** TASK DIRECTIONS **
List the lines from the one containing "The height and width of the screenshot is (908, 1527)." through the one containing "Select the Open", inclusive, as a numbered list, omitting any blank lines.

-- START OF DATASET ROWS --

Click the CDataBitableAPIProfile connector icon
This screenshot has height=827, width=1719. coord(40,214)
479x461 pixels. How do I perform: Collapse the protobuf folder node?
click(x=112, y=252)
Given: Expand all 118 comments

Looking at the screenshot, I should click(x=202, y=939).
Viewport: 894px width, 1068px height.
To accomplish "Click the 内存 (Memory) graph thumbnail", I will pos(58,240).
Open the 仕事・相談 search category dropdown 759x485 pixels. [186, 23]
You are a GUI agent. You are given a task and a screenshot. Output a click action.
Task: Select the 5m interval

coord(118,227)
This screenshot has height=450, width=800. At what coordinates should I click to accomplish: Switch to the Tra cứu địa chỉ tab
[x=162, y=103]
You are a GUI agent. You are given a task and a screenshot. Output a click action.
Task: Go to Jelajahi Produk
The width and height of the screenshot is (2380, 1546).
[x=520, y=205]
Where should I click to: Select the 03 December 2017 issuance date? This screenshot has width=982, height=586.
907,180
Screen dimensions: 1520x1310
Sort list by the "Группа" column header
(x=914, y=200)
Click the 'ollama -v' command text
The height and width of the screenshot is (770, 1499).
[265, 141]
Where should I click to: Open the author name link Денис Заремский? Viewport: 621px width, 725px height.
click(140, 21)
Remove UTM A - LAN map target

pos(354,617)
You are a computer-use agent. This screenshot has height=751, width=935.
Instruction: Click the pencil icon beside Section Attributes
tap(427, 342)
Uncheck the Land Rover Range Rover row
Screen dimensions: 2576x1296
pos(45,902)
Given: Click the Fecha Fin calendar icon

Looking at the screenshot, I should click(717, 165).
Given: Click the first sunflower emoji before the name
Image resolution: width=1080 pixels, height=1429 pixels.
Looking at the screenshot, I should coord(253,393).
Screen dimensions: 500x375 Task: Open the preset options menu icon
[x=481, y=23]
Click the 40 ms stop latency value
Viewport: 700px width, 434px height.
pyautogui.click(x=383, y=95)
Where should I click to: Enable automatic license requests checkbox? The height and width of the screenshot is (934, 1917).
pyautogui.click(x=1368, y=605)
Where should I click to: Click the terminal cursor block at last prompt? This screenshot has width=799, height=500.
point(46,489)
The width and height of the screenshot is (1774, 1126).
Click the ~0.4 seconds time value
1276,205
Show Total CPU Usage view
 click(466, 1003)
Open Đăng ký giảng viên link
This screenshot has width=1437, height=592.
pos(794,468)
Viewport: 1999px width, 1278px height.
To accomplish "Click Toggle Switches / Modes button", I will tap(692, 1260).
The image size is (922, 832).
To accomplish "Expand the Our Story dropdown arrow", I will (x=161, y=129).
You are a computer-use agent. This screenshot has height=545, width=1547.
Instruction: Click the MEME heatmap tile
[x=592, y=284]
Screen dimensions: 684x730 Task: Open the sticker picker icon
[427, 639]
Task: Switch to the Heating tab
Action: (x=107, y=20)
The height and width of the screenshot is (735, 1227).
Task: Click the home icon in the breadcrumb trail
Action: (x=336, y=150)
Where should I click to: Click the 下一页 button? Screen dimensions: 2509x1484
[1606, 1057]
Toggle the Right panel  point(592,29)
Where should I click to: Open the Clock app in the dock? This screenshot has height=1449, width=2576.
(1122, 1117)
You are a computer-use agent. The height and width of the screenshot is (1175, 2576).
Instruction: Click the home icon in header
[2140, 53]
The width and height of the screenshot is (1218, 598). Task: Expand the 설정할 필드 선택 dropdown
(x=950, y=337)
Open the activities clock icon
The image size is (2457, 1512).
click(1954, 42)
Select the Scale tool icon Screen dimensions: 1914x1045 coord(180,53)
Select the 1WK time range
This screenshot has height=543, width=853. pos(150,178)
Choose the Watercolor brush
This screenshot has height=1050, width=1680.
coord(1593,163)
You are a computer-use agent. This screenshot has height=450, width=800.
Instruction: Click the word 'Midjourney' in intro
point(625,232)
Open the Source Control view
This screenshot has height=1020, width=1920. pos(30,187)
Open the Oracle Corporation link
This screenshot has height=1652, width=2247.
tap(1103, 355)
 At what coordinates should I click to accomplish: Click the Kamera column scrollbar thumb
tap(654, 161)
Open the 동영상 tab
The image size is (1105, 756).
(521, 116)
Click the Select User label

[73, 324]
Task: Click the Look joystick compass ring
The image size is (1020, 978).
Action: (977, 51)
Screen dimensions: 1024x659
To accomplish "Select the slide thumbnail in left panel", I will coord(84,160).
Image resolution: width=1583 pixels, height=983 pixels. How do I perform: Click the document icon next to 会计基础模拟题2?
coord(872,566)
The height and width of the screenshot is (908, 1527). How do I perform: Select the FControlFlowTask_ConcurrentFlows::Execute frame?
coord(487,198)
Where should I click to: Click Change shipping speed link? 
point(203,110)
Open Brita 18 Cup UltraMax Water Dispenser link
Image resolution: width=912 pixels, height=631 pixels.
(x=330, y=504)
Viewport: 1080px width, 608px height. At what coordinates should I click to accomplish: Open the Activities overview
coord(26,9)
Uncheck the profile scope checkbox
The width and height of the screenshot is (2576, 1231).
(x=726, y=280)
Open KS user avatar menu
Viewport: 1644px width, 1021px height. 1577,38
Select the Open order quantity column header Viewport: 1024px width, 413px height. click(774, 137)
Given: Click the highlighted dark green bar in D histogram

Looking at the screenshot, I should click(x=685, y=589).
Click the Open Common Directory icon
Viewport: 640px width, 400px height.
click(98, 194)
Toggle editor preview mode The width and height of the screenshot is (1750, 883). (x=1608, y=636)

-- END OF DATASET ROWS --

** OUTPUT FOR THIS EXERCISE **
1. The height and width of the screenshot is (908, 1527). How do I perform: Select the FControlFlowTask_ConcurrentFlows::Execute frame?
2. coord(487,198)
3. Where should I click to: Click Change shipping speed link? 
4. point(203,110)
5. Open Brita 18 Cup UltraMax Water Dispenser link
6. Image resolution: width=912 pixels, height=631 pixels.
7. (x=330, y=504)
8. Viewport: 1080px width, 608px height. At what coordinates should I click to accomplish: Open the Activities overview
9. coord(26,9)
10. Uncheck the profile scope checkbox
11. The width and height of the screenshot is (2576, 1231).
12. (x=726, y=280)
13. Open KS user avatar menu
14. Viewport: 1644px width, 1021px height. 1577,38
15. Select the Open order quantity column header Viewport: 1024px width, 413px height. click(774, 137)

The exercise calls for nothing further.